How to Freeze Corn on the cob

Who doesn't love fresh corn on the cob? We sure do, and every summer we can't wait for it to go on sale so we can put some away for later in the year, when it isn't available. Right now, Yokes has Yakima Valley sweet corn on sale 4 for $1.00 so I bought 20 ears, a few to eat now, and some for later. I would have purchased more, but I was chatting with one of the produce guys and he said that the Spokane Valley corn will be coming in real soon and that it will probably be a little cheaper so I decided to wait for it before buying more.

Freezing corn is so easy, just like freezing Green Beans. I start by schucking the corn. Then I wash it in the sink under cool water with a clean wash cloth to get the little silks off.

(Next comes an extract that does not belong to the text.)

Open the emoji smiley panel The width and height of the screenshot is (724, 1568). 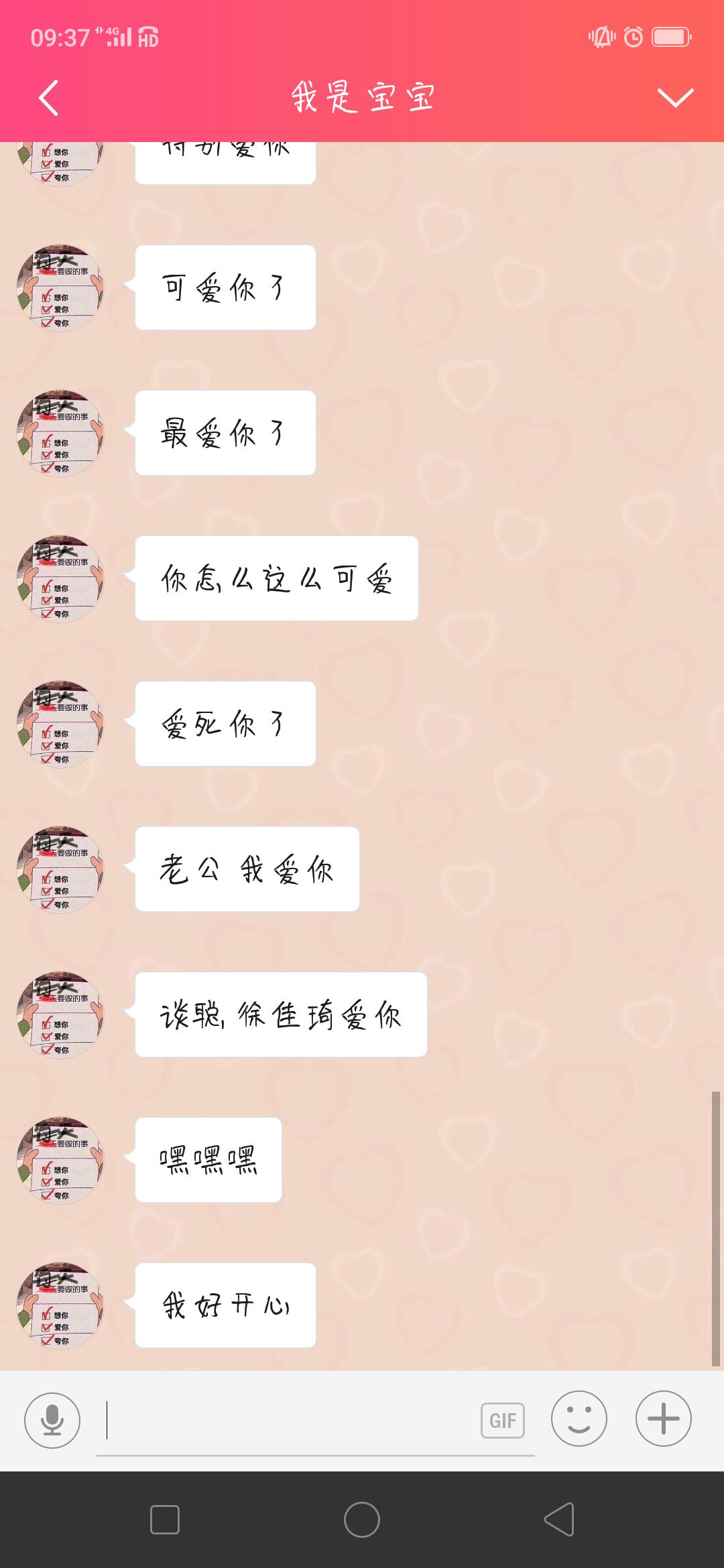pos(579,1419)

I have read that some people freeze corn whole in the husk, but Im not so sure about that. I like to make sure the corn is as fresh as possible and you have to look at it to do that. Once they are clean, trim off the tips and any spots that are bruised or look iffy. I cut the cobs in half as well.

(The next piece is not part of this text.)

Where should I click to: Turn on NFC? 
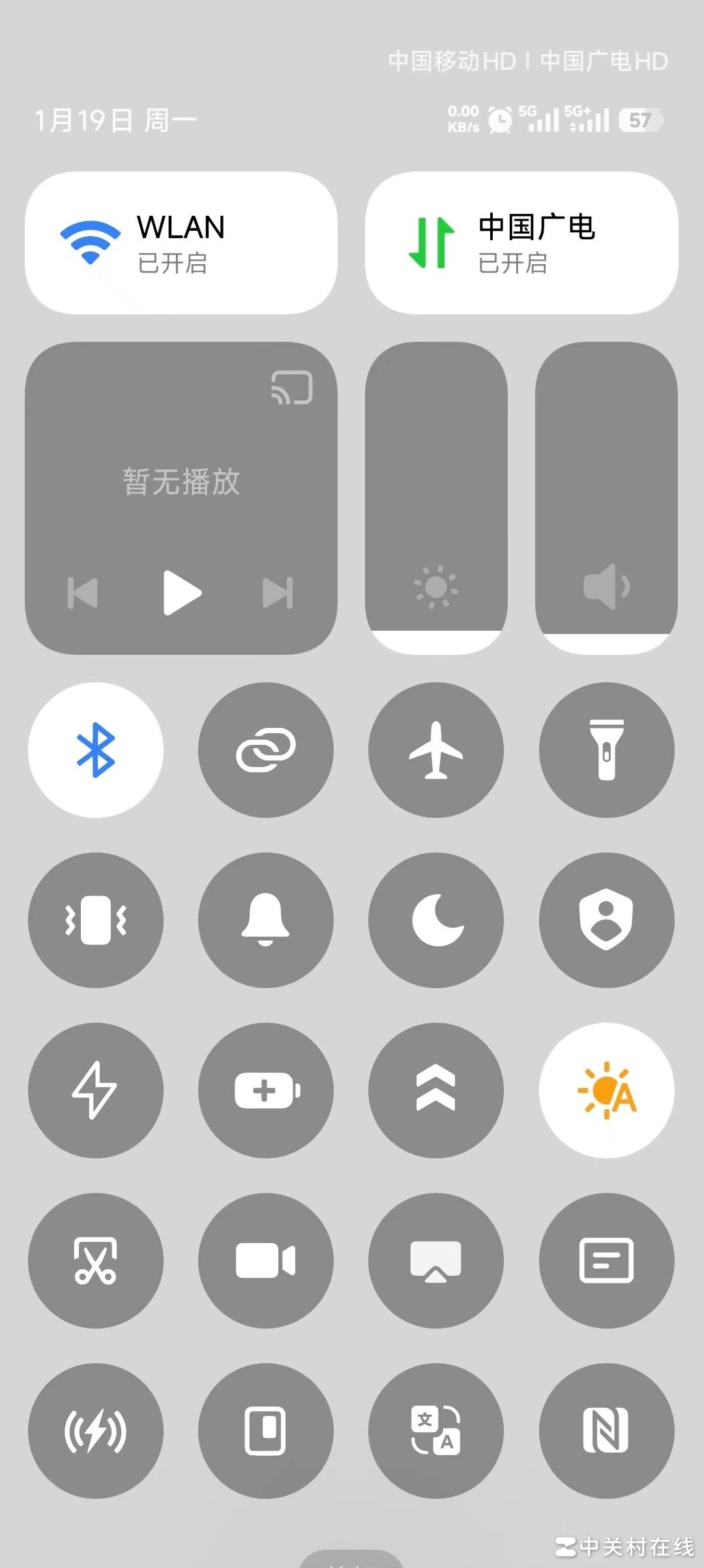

At this point, they are ready to be blanched. Again, from what I have read this is "optional". I still do it, blanching deactivates enzimes that would otherwise break down the nutritional value and flavor, it sets the sugars and the color. Get out your biggest pot and fill it with water, once it gets to a rolling boil, add a bit of salt. I have used Kosher Salt in the past, but this year I used the purified salt that I had purchased for canning the beets. I was really impressed with it when I was freezing green beans, it seems to really brighten up the veggies and it doesn't leave such a big salty crust in the pan.

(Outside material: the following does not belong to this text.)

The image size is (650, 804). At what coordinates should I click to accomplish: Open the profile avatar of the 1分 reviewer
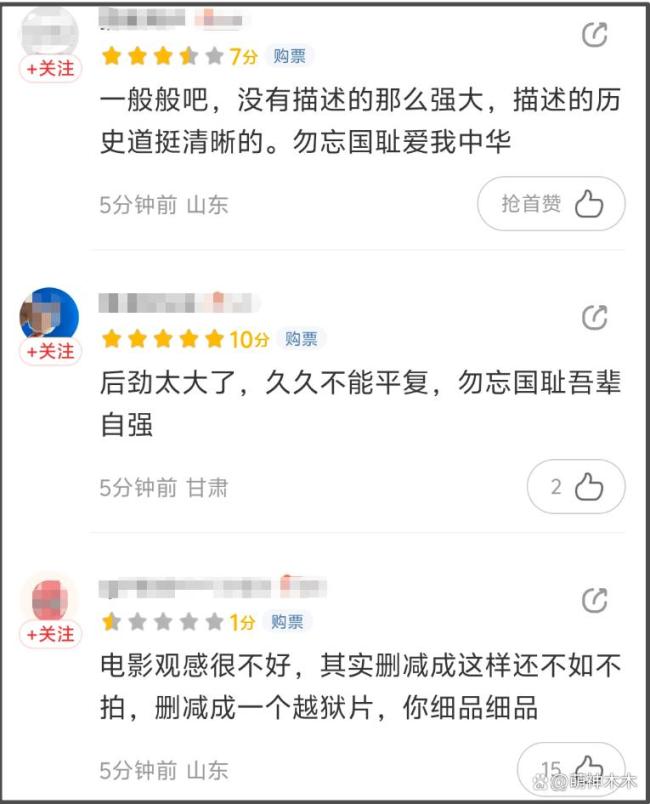49,599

In blanching corn, you are essencially cooking it twice, which can - if over done- make the skins tough and the corn mushy. Depending on the size of the ears, the time it spends in boiling water will vary from 5 to 10 minutes. My rule of thumb is once I smell it cooking, I take it out. Periodically, like every 3 or 4 batches, you will need to add more water and salt or even change the water out if your doing alot of corn. Once you take it out of the boiling water, drop it immediately into an ice water bath.

Look at how bright the corn is! Now, it takes alot of ice to cool the corn down. For some reason, it seems to heat up faster then it cools off, so if you don't have an ice maker you might consider buying a couple bags of ice as you will need to add more during the ice bath process. Leave the corn in the ice water for atleast twice as long as you blanched it for, insuring that it is completely cool through the cob.

Once the corn has been completely chilled in the ice bath, let it sit on some paper towels, or a clean bath towel, to dry just a bit. Then your ready to bag it up. I have a food sealer, but you can also wrap the ears separately in cling wrap and bag them up in a gallon size Freezer bag.

And there you have it! Home frozen corn on the cob is sooo much better then what you can buy at the store. The stuff in the freezer at the store has been injected with sugar and salt and its extremely over-priced (IMHO). So, if you got a bit of space in your freezer, a big pot and some freezer bags then you have everything you need.